● **Vorliegender Text**

Dortmund. . Karim Adeyemi erlebte ein Hoch beim BVB, dann warf ihn eine Verletzung zurück. Im Interview zeigt sich der Nationalspieler sehr offen.

Im Hintergrund entdeckt man auf einem Bild die volle Südtribüne, vorne sitzt Karim Adeyemi in einem Besprechungsraum des Trainingsgeländes von Borussia Dortmund. Der 21-Jährige gehörte zu den Aufsteigern im BVB-Jahr 2023, ehe ihn eine Muskelverletzung stoppte. Nun arbeitet er daran, rechtzeitig für das Topspiel am Samstag (18.30 Uhr/Sky) gegen den FC Bayern in seiner Heimat München fit zu werden und nimmt sich vorher die Zeit für ein Gespräch über die Meisterschaft, die Armut seiner Eltern und darüber, wie es sich anfühlt, beim Rekordmeister aussortiert zu werden.

Herr Adeyemi, es herrscht wieder Euphorie in Dortmund. Wie fühlt sich das an?

Karim Adeyemi: Es ist schön, wie sich die Fans freuen, dass wir auf dem ersten Platz stehen. Aber wir wissen, dass es noch mehr braucht, um in der Zukunft einmal Meister zu werden. Und ich will natürlich mit dem BVB Meister werden. Das ist mein Ziel.

Kann der BVB den FC Bayern diesmal verdrängen?

● **Einträge im Datensatz**
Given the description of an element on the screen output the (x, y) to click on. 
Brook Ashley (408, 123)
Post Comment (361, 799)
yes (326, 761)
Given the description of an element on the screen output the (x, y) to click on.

---

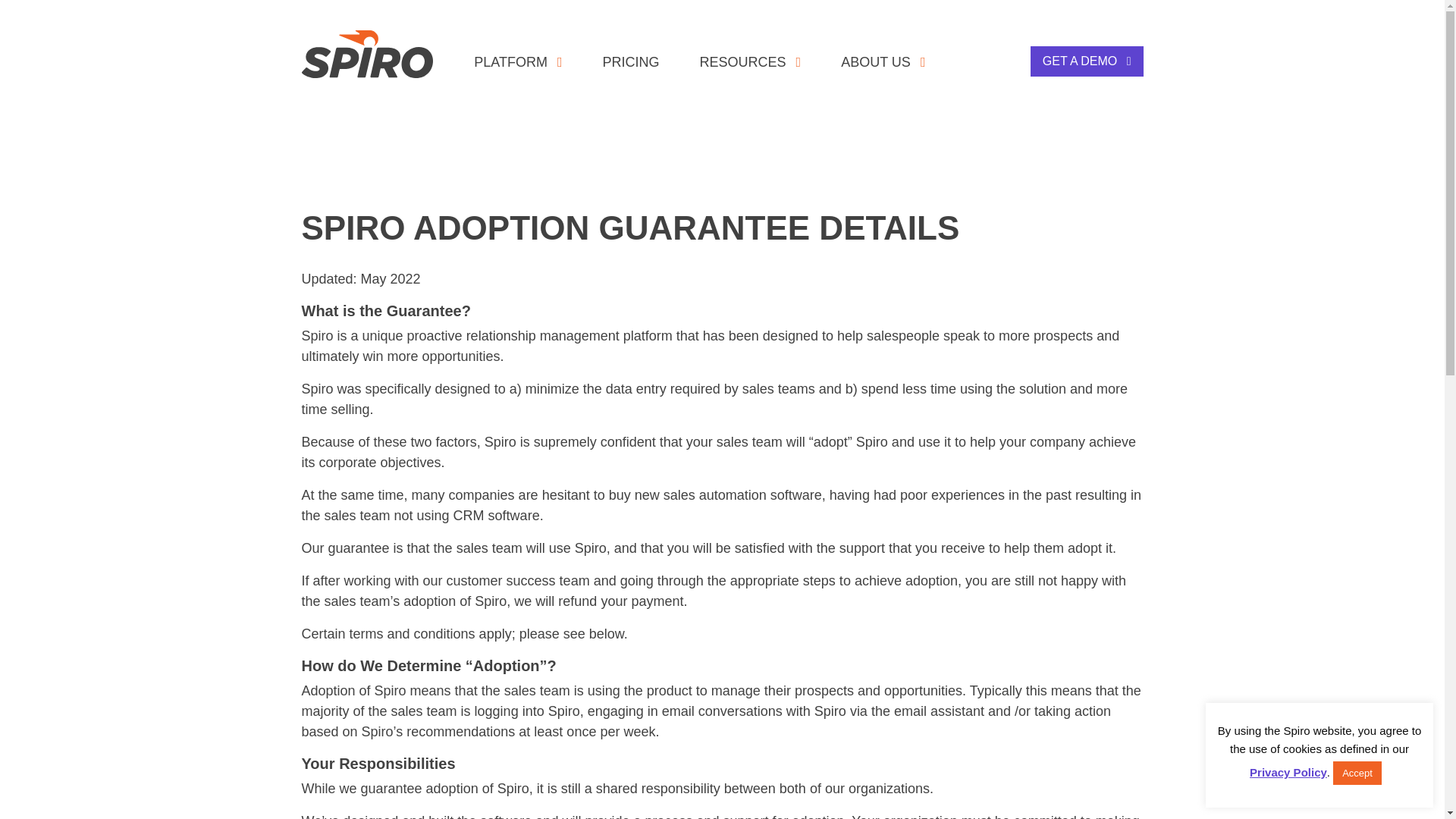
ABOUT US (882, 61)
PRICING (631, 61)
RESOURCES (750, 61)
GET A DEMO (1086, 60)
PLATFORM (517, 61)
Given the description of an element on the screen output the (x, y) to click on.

● **Deine Aufgabe**
Wiederhole Wort für Wort die Stelle aus dem Text über Karim Adeyemi, die bei den Worten „Dortmund. . Karim“ anfängt und nach „sich das an?“ aufhört. Halte dich dabei nur an den Text über Karim Adeyemi.

● **Dein Ergebnis**
Dortmund. . Karim Adeyemi erlebte ein Hoch beim BVB, dann warf ihn eine Verletzung zurück. Im Interview zeigt sich der Nationalspieler sehr offen.

Im Hintergrund entdeckt man auf einem Bild die volle Südtribüne, vorne sitzt Karim Adeyemi in einem Besprechungsraum des Trainingsgeländes von Borussia Dortmund. Der 21-Jährige gehörte zu den Aufsteigern im BVB-Jahr 2023, ehe ihn eine Muskelverletzung stoppte. Nun arbeitet er daran, rechtzeitig für das Topspiel am Samstag (18.30 Uhr/Sky) gegen den FC Bayern in seiner Heimat München fit zu werden und nimmt sich vorher die Zeit für ein Gespräch über die Meisterschaft, die Armut seiner Eltern und darüber, wie es sich anfühlt, beim Rekordmeister aussortiert zu werden.

Herr Adeyemi, es herrscht wieder Euphorie in Dortmund. Wie fühlt sich das an?